As consumers, we have come to demand speed. We order a book online and it’s delivered to our front porch that afternoon. Order your dark roast on an app and it’s waiting for you at the coffee shop. But speed is also killing people in their homes.
The pace in which a fire races through a home has increased at a deadly rate. Today, a person has about three minutes from the start of a fire to escape a house fire. That’s a far cry from 40 years ago when you had about 17 minutes.
The materials used to build and furnish our homes have changed. Natural materials were used in the past, but now synthetics are more common and they burn faster Add to that the open floor plans common in today’s homes and it presents the perfect storm for a quick escalation of a fire.
Research tells us that heat and speed of growth have both increased. The results have been devastating.
The National Fire Protection Association estimates that fire departments across the US respond to an average of 357,000 residential fires annually. That has led to an average of 2,470 civilian deaths and 12,890 civilian injuries each year.
Lexi King survived a house fire, aided by a simple habit. Her family wasn’t as lucky. Lexi liked to sleep with her bedroom door closed. Her brother’s door was always open. When an overnight fire destroyed their Texas house, she was the only one to survive. Her brother and parents died in the fire.
“What I had was a closed door. I had oxygen. I had time to collect my thoughts. I had time to prepare myself,” said King. “There literally is not a day that has gone by that I haven’t thought of them and their beauty that they brought.”
UL Firefighter Safety Research Institute (FSRI) found that rooms with closed doors during a fire had average temperatures of less than 100 degrees and 100 ppm of carbon monoxide, compared to 1000+ degrees and over 10,000ppm of carbon monoxide in the open-door rooms.
Each day San Francisco Fire Department responds to a variety of calls, some more easily controlled than others. Often, residents have escaped themselves prior to our arrival. Sometimes they haven’t and residents are trapped.
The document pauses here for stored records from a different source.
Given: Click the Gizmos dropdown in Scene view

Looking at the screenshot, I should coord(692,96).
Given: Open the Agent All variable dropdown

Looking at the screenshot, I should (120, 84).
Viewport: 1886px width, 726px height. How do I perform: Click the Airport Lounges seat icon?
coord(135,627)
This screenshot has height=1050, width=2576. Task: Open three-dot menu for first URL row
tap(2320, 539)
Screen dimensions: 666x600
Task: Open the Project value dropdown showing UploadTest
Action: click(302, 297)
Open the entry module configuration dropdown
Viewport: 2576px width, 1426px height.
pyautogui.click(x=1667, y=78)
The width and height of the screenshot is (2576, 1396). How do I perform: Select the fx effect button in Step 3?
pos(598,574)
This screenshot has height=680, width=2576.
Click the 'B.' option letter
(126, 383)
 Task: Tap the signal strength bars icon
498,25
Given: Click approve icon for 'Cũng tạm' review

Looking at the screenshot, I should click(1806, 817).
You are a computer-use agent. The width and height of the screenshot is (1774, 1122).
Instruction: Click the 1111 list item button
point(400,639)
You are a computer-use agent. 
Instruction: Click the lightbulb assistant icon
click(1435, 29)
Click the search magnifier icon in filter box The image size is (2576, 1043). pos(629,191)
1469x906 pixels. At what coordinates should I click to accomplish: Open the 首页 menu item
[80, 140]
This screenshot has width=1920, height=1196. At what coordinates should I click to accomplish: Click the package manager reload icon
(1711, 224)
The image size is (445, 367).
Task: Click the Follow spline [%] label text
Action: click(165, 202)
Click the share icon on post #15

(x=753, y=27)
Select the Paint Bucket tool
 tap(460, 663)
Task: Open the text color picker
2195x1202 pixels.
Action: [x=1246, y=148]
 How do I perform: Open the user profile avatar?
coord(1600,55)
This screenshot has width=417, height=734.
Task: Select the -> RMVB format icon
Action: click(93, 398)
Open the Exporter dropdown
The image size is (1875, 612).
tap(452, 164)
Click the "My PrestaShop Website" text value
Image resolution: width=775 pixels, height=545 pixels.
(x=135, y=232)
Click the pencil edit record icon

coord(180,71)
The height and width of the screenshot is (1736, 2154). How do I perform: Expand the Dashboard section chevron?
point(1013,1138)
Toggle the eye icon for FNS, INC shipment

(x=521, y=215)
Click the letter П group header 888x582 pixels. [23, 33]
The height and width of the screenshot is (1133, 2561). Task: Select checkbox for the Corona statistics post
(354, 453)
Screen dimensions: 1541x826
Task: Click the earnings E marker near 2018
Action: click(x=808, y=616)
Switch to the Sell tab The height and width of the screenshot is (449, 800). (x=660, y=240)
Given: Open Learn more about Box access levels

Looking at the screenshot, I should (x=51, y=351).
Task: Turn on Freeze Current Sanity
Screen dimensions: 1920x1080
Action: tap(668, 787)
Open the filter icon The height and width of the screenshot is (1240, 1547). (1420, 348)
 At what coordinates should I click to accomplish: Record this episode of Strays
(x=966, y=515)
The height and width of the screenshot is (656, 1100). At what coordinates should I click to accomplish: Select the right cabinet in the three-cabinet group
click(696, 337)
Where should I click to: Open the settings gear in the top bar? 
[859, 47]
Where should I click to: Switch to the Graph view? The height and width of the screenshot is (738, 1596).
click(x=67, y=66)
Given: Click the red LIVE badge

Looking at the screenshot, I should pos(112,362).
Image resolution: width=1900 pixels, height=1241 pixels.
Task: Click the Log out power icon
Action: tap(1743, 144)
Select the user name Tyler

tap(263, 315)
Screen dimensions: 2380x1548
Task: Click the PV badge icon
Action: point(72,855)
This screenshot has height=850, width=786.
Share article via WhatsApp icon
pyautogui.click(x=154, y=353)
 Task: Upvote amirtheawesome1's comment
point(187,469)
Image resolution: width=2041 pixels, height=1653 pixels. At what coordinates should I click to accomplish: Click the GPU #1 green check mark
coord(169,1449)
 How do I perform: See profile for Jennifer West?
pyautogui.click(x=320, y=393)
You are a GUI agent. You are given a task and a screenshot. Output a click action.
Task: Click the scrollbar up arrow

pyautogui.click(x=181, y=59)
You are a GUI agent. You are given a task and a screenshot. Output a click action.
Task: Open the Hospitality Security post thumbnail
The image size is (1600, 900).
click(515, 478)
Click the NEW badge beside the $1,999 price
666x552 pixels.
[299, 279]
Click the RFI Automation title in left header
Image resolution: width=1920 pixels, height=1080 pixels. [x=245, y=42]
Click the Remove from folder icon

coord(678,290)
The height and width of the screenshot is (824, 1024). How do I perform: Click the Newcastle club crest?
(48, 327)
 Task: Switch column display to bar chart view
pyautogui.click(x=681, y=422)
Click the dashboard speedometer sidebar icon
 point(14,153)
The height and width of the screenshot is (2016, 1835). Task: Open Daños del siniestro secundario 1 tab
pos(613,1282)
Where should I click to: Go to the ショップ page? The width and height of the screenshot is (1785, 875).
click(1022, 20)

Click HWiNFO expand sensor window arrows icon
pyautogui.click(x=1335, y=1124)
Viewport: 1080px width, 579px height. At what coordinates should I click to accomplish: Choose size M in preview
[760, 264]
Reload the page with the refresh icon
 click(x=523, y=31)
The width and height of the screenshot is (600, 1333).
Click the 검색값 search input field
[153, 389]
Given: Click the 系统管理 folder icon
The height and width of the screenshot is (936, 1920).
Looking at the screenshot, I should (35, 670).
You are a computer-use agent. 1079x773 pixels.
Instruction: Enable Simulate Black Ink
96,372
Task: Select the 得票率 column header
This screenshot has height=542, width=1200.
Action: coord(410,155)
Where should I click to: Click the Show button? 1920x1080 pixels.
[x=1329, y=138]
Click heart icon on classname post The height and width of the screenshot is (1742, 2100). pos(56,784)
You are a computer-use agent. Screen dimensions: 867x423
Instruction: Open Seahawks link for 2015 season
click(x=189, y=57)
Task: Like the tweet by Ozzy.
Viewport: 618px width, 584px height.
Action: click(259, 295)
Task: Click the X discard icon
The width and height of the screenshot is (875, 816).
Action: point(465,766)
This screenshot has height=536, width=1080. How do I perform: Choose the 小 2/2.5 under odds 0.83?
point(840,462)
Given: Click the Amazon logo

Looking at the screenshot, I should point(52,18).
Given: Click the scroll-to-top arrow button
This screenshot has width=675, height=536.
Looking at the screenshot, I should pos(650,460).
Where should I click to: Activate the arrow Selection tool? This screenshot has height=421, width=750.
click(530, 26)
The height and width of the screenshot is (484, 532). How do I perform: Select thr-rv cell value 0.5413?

That’s why we are leading a campaign across the community to change a simple behaviour In partnership with UL FSRI, we are promoting “Close Before You Doze” to encourage every family to make sure they close all of their doors – bedrooms, bathrooms, basement – at night to starve the fire of the oxygen it requires to grow and to give you more time to escape the fire.
There is a recipe to increase your chances of survival in fast-moving house fire;
- Make sure your smoke and CO alarms are in working condition.
- Install smoke alarms in every sleeping room and outside each separate sleeping area. Install alarms on every level of the home.
- Smoke alarms should be interconnected. When one sounds, they all sound. Test them monthly.
- Close your doors at night.
- If a fire occurs and you can get out of a burning structure, get out and close doors behind you as you exit. If you can’t, put a closed door between you and the fire to buy yourself valuable time. Don’t ever go back inside a burning home.
- For parents worried about not hearing their children in the middle of the night with a door closed, simply place a baby monitor in your child’s room. If you can’t get to your children’s room because you’re cut off by smoke the closed door will provide a safety barrier and you know your children have longer to survive in that situation.
- Have an escape plan, identify multiple escape routes from every room and practice them as a family at various hours.
After a fire starts, there’s little time to act. Take these fire safety and prevention steps today and you’ll sleep easier at night.